Appellate Court Opens Doors Wider for Whistleblowers

01.30.2026
HR & Safety

The following article was first published on Shipman & Goodwin attorney Dan Schwartz’ Connecticut Employment Law Blog. It is reposted here with permission.


A recent Connecticut Appellate Court decision should raise the eyebrows for every employer in the food service and hospitality industry.

The case, Gentile-Riaz v.

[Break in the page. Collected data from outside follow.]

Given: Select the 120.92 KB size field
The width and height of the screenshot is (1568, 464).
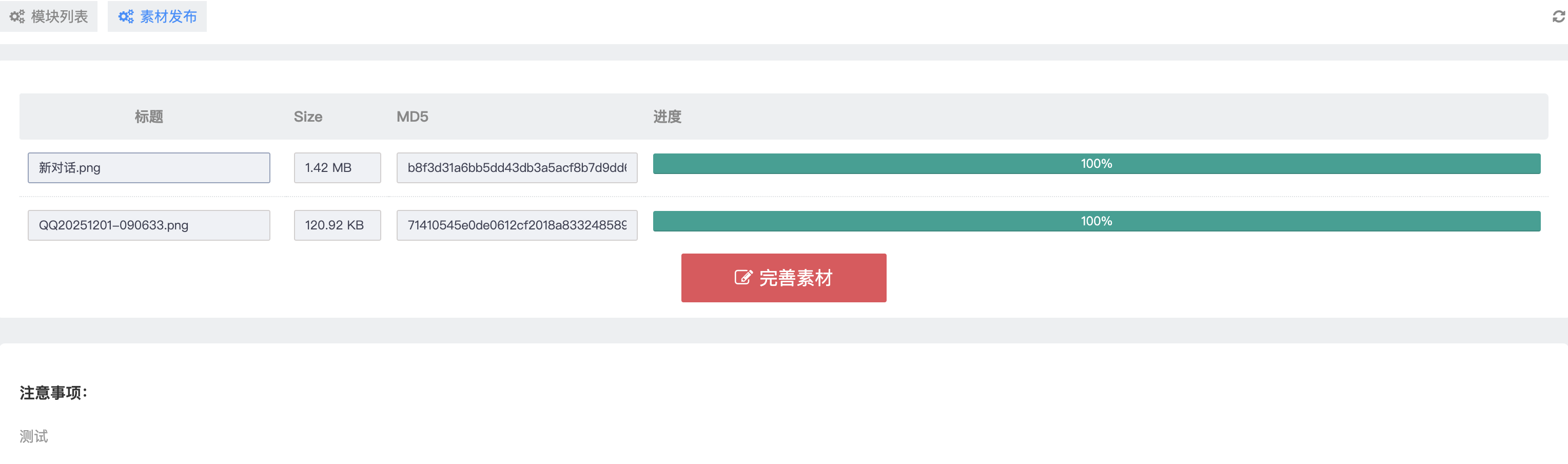Looking at the screenshot, I should [337, 225].
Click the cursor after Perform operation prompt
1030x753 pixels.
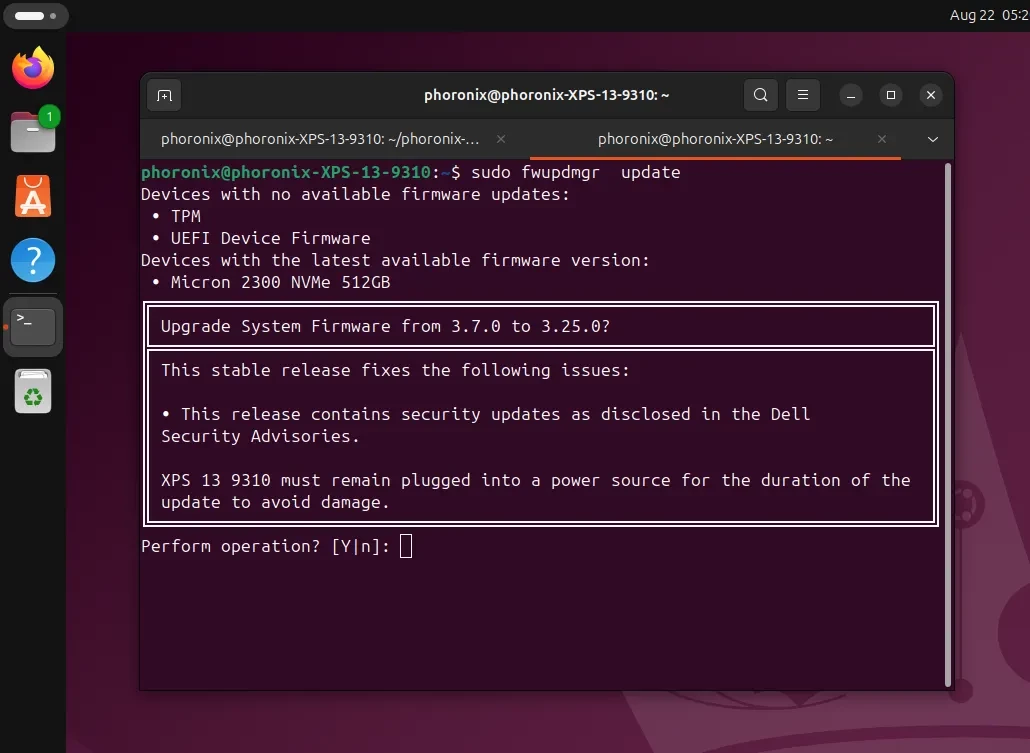tap(406, 546)
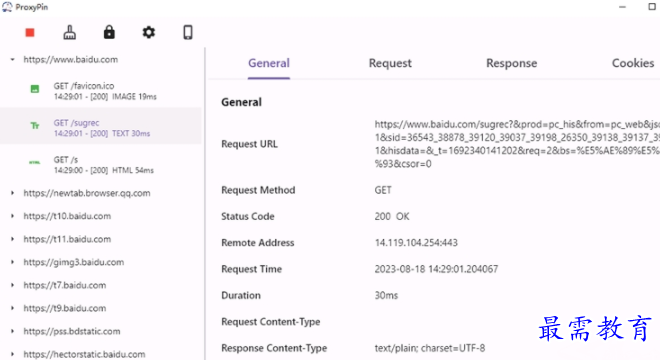Expand the https://t10.baidu.com node

click(13, 216)
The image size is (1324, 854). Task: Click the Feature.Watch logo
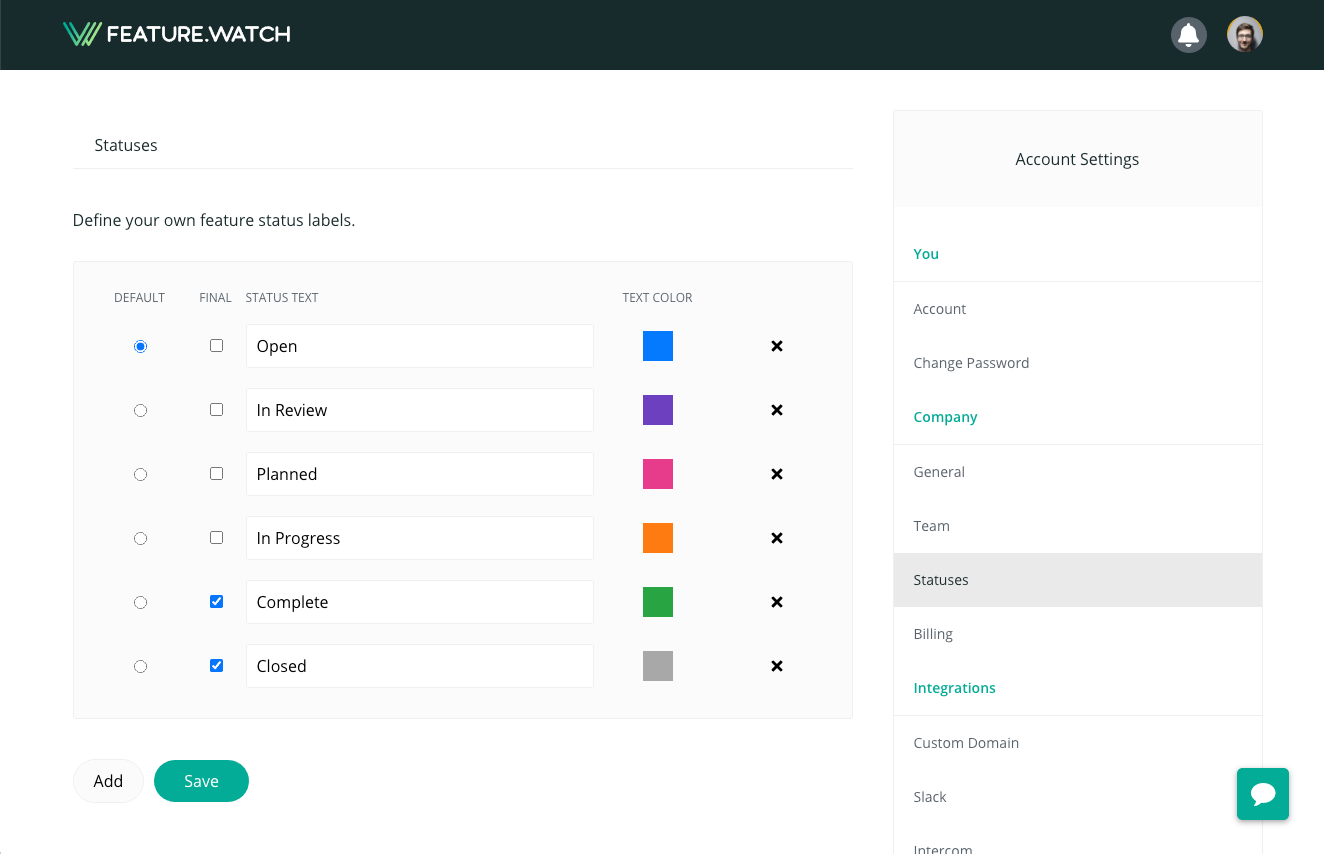point(177,34)
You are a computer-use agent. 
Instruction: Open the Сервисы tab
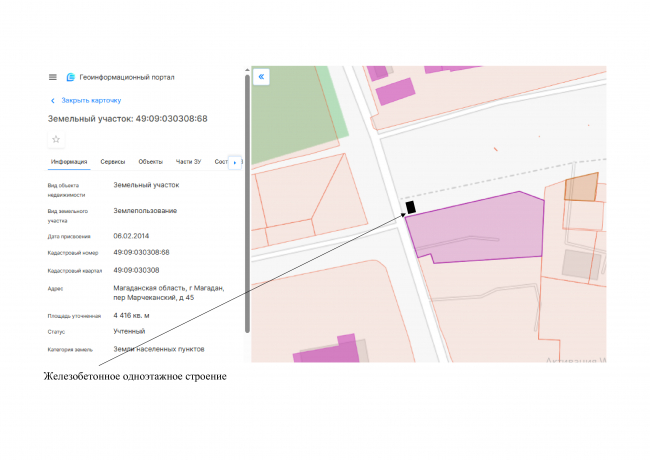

Samo Thraki LLC, officially released last month, allowed a retaliatory discharge claim to proceed when an employee complained to a municipal health district about unsanitary conditions at her workplace.

While the decision does not represent a dramatic shift in Connecticut’s whistleblower law, it clarifies when employees can proceed directly to court—and serves as yet another reminder that retaliation claims remain among the most difficult for employers to defend.

The Facts and the Legal Question

Corie Gentile-Riaz worked at Midway Pizza in Groton. In April 2022, she emailed the Ledge Light Health District describing numerous alleged health code violations—rodent problems, employees smoking in the kitchen, improper food storage, and an owner using the same knife to cut raw and cooked chicken.

She stated she was “concerned for people’s health” and worried customers could get sick.

An inspector visited on April 12, 2022, and apparently disclosed who made the complaint. The next day, she was fired.

Because the complaint touched only upon general public health, no OSHA exhaustion was required.

The employer moved to dismiss, arguing she should have exhausted administrative remedies with OSHA before suing under Connecticut’s whistleblower statute, General Statutes Section 31-51m.

The trial court agreed, but the Appellate Court reversed—finding that her complaint focused on public health concerns (customer safety) rather than occupational safety (her own working conditions).

Because her complaint touched only upon general public health, no OSHA exhaustion was required.

Is This a Dramatic Shift? Not Really.

Regular readers will recognize that Gentile-Riaz fits within established Connecticut precedent.

Way back in 2007, I wrote about Van Kruiningen v. Plan B LLC, where employees claimed they were terminated for reporting a supervisor’s liquor law violations.

The court found that complaints about violations affecting the public could give rise to wrongful discharge claims.

Employees whose complaints focus on public health rather than workplace safety may proceed directly to court.

I noted then that “for employers in the food-services industry, the decision takes on some added significance” because complaints about other employees’ violations could be protected activity.

Similarly, in 2013 I discussed how broadly courts interpret “public body” under Section 31-51m—even an ombudsman could qualify.

The Gentile-Riaz court’s acceptance of a local health district as a public body is consistent with that broad interpretation.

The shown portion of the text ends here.